EXERCISE GOAL -> Can you continue the forum thread about identifying a Renanthera orchid from the point where it stops?

# Renanthera, but which one?



## SlipperFan (May 3, 2015)

Is this matutina or monachica?


----------



## Ozpaph (May 3, 2015)

Its certainly beautiful - but I dont know.


----------



## NYEric (May 3, 2015)

Monachica? Where did you get it from?


----------



## rdlsreno (May 3, 2015)

It doesn't look like a pure Renanthera matutina which has the same color but known for it horizontal pointed petals. It could not be Ren. monachica which is yellow background with red spots also very small and has a pointed petal. It looks to me a hybrid like Ren. Tom Thumb, Ren. Rattanakosin or Ren Tan Keong Choon.

Ramon


----------



## Marco (May 3, 2015)

No. Idea but I like it


----------



## JeanLux (May 4, 2015)

No idea either, but a Beauty!!!! Jean


----------



## SlipperFan (May 4, 2015)

rdlsreno said:


> It doesn't look like a pure Renanthera matutina which has the same color but known for it horizontal pointed petals. It could not be Ren. monachica which is yellow background with red spots also very small and has a pointed petal. It looks to me a hybrid like Ren. Tom Thumb, Ren. Rattanakosin or Ren Tan Keong Choon.
> 
> Ramon


Thanks, Ramon. 
The background is yellowish, but not a pure yellow. If I recall correctly, it was said to be wild-collected.


----------



## Kawarthapine (May 4, 2015)

Monachica would be my guess but on the red side...usually a bit more orange in my experience.

One of my fav plants...simply stunning colours.


----------



## Migrant13 (May 4, 2015)

(Records from a dataset)
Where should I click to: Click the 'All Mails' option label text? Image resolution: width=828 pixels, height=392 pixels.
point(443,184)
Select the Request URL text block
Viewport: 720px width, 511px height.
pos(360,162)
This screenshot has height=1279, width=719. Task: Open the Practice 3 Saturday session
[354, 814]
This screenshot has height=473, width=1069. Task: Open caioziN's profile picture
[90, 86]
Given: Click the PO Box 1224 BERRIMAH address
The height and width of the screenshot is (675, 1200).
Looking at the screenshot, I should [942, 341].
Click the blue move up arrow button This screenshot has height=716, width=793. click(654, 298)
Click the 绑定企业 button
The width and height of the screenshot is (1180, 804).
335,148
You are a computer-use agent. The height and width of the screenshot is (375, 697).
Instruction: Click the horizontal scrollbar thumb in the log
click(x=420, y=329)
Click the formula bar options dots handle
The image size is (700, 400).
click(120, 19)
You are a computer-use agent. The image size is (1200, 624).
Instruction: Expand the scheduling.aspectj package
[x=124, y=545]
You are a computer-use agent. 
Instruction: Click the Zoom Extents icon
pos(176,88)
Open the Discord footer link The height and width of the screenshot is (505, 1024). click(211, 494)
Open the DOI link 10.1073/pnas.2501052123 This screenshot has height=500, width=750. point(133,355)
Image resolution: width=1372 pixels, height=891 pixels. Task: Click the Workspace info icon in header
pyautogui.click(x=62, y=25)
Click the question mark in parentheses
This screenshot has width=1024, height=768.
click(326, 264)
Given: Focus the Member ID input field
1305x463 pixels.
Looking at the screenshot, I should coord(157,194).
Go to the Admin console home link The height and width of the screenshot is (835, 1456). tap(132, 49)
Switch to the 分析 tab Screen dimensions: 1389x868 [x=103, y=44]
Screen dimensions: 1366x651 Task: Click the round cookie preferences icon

SOLVED EXERCISE ->
I had a monachica and it was more yellow with red spotting. And the flowers were a tad smaller. Sadly, I killed it.


----------



## Hien (May 6, 2015)

maybe renanthera bella


----------



## SlipperFan (May 7, 2015)

Hien said:


> maybe renanthera bella



Not another one I have to consider?! oke:


----------



## Hien (May 7, 2015)

SlipperFan said:


> Not another one I have to consider?! oke:


 google of renanthera bella results in many photos look quite similar to your flower


----------



## SlipperFan (May 8, 2015)

Hien said:


> google of renanthera bella results in many photos look quite similar to your flower



Thanks, Hien. I certainly will check it out.


----------



## Trithor (May 10, 2015)

As always, your photos are a treat. Simply wow! (Whatever it is)


----------



## Lanmark (May 11, 2015)

The color on those blooms is amazing!


----------



## KyushuCalanthe (May 13, 2015)

Cross it with a Neo!:rollhappy: Too beefy for monachica, but a real beauty. Bella does look like a good candidate.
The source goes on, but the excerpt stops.